Task goal
Find each line in the listing below that contains the word "home", and copy those lines.

(Entries showing where items appear)
==============================

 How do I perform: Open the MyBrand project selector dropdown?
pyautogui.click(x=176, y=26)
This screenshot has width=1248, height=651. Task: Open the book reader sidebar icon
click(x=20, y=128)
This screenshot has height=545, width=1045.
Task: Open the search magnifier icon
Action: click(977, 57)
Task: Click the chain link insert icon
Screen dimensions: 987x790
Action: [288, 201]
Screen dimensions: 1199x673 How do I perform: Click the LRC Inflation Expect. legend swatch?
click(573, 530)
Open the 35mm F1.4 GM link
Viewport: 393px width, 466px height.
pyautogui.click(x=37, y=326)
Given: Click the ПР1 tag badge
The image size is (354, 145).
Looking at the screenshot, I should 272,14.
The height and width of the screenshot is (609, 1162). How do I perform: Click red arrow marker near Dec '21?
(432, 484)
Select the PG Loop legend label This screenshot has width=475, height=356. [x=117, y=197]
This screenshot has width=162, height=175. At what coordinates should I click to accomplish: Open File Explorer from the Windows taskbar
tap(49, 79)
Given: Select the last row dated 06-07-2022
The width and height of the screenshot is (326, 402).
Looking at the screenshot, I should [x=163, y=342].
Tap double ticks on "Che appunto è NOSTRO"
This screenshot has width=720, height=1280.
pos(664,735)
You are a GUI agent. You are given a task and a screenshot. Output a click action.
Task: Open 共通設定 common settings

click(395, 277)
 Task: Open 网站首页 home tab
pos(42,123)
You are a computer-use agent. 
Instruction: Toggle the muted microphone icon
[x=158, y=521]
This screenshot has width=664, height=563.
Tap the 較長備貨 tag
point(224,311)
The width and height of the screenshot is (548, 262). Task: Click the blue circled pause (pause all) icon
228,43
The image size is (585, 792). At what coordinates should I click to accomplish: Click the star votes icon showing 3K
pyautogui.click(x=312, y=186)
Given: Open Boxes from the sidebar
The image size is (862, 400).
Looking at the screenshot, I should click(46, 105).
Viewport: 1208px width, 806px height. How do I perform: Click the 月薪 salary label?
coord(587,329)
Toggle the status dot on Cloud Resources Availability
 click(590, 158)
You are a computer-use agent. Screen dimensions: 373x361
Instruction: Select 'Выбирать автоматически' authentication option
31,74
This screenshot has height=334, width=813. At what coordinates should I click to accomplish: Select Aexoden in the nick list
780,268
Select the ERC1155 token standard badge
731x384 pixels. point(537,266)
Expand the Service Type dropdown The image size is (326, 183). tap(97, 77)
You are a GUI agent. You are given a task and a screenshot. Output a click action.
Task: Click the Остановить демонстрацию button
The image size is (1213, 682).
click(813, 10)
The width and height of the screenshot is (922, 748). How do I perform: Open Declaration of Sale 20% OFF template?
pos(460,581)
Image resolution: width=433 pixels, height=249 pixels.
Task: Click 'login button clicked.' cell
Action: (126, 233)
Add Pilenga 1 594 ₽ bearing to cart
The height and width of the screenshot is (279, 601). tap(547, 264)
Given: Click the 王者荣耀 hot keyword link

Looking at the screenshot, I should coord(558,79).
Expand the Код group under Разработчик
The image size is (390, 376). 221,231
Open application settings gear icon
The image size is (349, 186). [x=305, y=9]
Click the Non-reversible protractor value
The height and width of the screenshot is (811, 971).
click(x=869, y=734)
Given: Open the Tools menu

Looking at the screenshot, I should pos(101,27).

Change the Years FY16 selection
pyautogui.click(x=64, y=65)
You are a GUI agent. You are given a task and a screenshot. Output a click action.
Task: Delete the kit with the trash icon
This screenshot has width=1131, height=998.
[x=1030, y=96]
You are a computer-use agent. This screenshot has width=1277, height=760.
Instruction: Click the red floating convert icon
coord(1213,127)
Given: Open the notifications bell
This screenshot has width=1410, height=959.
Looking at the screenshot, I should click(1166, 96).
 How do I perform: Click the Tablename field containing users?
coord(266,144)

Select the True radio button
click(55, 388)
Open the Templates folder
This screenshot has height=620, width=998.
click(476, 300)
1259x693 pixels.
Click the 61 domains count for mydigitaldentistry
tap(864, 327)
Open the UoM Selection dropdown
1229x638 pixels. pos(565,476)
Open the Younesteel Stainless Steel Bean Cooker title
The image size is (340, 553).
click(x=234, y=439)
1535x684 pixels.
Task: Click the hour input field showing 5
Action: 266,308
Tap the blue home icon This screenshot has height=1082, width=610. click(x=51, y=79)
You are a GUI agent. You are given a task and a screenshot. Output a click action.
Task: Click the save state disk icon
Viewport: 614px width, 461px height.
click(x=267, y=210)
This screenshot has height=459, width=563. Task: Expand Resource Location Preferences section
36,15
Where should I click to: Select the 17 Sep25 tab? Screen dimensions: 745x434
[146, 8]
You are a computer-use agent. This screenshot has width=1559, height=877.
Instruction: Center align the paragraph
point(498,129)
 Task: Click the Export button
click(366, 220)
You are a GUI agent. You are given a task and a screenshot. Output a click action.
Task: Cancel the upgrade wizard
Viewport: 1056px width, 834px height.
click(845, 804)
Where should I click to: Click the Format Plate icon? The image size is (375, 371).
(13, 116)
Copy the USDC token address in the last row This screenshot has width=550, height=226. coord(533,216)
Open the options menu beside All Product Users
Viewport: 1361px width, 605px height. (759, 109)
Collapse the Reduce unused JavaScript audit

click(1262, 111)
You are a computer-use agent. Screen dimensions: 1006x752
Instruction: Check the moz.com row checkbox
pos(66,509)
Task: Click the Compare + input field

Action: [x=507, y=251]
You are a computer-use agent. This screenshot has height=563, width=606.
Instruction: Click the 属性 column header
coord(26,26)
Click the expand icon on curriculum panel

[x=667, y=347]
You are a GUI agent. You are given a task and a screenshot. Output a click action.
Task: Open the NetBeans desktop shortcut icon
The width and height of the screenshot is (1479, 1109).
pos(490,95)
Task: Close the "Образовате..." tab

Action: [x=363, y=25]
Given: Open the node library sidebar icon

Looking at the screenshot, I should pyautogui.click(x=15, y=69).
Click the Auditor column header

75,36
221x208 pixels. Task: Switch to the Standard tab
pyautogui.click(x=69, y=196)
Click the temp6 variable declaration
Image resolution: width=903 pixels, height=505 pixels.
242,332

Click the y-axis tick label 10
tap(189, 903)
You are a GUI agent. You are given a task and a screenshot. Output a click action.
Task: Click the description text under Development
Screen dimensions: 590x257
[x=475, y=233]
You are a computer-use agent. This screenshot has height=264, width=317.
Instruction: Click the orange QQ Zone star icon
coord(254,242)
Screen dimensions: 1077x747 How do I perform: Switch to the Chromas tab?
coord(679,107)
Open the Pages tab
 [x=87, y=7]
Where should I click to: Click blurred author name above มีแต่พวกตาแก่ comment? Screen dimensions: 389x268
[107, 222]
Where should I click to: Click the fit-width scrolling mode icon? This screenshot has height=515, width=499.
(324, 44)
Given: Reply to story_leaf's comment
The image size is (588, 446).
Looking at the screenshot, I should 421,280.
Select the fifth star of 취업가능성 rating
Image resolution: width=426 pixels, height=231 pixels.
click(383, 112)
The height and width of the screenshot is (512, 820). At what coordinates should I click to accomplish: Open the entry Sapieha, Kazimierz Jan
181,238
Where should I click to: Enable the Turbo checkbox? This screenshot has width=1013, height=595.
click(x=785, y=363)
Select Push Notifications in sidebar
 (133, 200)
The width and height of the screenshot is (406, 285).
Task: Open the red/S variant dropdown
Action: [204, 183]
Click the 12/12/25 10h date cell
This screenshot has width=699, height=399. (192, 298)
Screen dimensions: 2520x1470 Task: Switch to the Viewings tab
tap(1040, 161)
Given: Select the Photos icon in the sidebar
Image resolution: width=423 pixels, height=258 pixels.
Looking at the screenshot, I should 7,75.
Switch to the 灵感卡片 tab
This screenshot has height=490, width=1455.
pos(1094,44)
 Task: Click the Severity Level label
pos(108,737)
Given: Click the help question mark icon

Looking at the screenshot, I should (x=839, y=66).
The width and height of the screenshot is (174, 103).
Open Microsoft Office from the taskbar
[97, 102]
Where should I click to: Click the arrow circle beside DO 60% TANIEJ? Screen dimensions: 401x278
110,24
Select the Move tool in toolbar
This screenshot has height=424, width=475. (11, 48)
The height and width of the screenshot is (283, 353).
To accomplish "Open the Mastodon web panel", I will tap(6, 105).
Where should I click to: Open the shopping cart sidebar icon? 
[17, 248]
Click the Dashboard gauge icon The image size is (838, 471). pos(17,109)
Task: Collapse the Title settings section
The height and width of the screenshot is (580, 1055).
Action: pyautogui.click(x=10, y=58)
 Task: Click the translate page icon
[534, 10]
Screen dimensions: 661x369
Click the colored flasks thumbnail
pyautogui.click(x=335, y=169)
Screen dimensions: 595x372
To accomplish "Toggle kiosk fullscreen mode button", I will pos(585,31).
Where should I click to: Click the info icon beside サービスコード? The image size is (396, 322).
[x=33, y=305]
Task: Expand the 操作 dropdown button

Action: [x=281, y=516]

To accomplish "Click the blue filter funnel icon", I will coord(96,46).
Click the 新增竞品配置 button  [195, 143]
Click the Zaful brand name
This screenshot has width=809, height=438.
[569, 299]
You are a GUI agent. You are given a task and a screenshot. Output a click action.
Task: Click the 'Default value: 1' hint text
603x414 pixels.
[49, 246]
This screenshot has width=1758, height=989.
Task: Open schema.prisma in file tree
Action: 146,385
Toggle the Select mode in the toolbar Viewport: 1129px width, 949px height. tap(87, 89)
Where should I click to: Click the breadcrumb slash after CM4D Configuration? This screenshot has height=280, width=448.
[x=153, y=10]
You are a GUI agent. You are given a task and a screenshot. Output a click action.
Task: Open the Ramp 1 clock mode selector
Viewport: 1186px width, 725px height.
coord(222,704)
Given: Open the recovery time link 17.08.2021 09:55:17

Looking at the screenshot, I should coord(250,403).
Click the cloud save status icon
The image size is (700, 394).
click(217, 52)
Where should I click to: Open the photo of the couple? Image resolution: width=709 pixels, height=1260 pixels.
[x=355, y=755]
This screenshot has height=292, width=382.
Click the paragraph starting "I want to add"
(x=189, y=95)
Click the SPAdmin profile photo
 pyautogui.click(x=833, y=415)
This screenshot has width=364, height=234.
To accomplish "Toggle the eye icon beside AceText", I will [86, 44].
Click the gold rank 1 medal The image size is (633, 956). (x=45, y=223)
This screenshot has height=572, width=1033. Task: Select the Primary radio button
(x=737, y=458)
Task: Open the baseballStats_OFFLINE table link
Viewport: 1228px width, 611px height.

==============================

Task answer
 Task: Open 网站首页 home tab
Tap the blue home icon This screenshot has height=1082, width=610. click(x=51, y=79)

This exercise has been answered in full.